Experiments on unconscious cognition (e.g., studies of masked priming or continuous flash suppression) frequently include a supplemental “awareness test” which is designed to assess whether participants in the study were actually aware of stimuli which, supposedly, were being presented subliminally. For example, in an ancilliary awareness test for a masked priming study, participants might be asked to complete a set of trials in which they have to guess whether a temporally masked word is present. If a participant is not able to complete this task above chance, then the researchers will typically assume that that participant was not aware of the stimuli, and will not exclude their data from the results.

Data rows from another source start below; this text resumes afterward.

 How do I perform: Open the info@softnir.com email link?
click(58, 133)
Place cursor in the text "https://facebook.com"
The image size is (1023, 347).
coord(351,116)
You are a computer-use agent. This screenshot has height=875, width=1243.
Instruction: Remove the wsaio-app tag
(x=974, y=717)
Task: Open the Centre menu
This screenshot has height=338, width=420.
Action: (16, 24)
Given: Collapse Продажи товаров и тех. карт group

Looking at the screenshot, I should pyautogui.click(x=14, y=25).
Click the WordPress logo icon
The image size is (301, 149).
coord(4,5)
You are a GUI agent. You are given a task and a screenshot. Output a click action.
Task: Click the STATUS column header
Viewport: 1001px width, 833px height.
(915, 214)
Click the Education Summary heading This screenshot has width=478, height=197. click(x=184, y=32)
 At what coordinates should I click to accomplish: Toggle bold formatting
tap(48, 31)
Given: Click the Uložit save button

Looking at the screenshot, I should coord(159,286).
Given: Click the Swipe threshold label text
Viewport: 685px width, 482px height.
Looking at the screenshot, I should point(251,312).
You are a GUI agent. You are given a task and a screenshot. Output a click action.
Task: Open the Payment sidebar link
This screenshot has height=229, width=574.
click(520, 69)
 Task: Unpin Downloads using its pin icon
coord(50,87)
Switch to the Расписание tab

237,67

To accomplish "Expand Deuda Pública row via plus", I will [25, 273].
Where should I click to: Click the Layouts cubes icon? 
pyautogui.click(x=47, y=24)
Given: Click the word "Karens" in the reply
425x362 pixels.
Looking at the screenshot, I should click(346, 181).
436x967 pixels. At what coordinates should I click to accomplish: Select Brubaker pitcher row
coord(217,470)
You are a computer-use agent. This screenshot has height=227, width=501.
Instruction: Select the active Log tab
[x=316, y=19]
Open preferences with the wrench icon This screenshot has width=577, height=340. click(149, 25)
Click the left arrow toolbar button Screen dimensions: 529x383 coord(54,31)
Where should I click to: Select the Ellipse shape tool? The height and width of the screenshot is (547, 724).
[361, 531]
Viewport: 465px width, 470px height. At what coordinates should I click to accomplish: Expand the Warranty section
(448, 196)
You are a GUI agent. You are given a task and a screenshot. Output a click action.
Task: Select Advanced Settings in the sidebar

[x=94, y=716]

Here, I test the utility of a Bayesian approach to analyzing data from awareness tests. The key message is that, if participants are aware of the stimuli but not strongly so, then a naive Bayesian approach will still frequently classify participants as unaware. As such, an unthinking use of Bayes factors could severely contaminate the scientific literature on unconscious cognition.
There are two major problems with current approaches to awareness tests. First, most assessments of awareness use a statistical framework based on null hypothesis testing. Null hypothesis testing has many virtues, but in this case it is flawed because it cannot quantify evidence that participants are not aware of stimuli. It can only quantify evidence that participants are aware of stimuli (or more strictly, quantify whether the evidence is inconsistent with the null hypothesis that participants are not aware of the stimuli).
The second problem is discussed in recent papers by Vadillo, Shanks and colleagues: Awareness tests are typically underpowered. That is, the typical design of these tests means that, even when participants are aware of the stimuli, an analysis of the test will fail to produce a significant result more often than researchers would typically desire. While most researchers aim to power their studies to detect a true effect 80% of the time, Vadillo et al show that awareness tests typically only have 20% power. This critique interacts with the null hypothesis testing framework in an important fashion because, when a hypothesis test is not statistically significant, it is unclear whether the effect is a true null or not, and underpowered hypothesis tests will frequently fail to reach significance even when the null hypothesis is false.
Bayesian statistics present a potential solution to the first problem as they are able to quantify evidence for the null hypothesis. In the context of awareness tests, this means that they can not only assess whether participants are aware of a stimulus, but can also assess whether participants are not aware of a stimulus. Bayesian tests thus seem ideal.
However, the unthinking use of Bayesian tests will still interact with statistical power. Bayesian tests, like frequentist tests, can produce false postives (incorrectly claiming that there is strong evidence for the alternative hypothesis) but, unlike frequentist tests, they can also produce false “anti-positives”: incorrectly claiming that there is good evidence for the null (and of course, they can also produce more traditional null results, in which there is no good evidence either way). The likelihood of their producing false positives and false anti-positives will depend upon a variety of factors, but will particularly depend upon the size of the underlying effect and the size of the assessed sample, i.e., will depend upon statistical power.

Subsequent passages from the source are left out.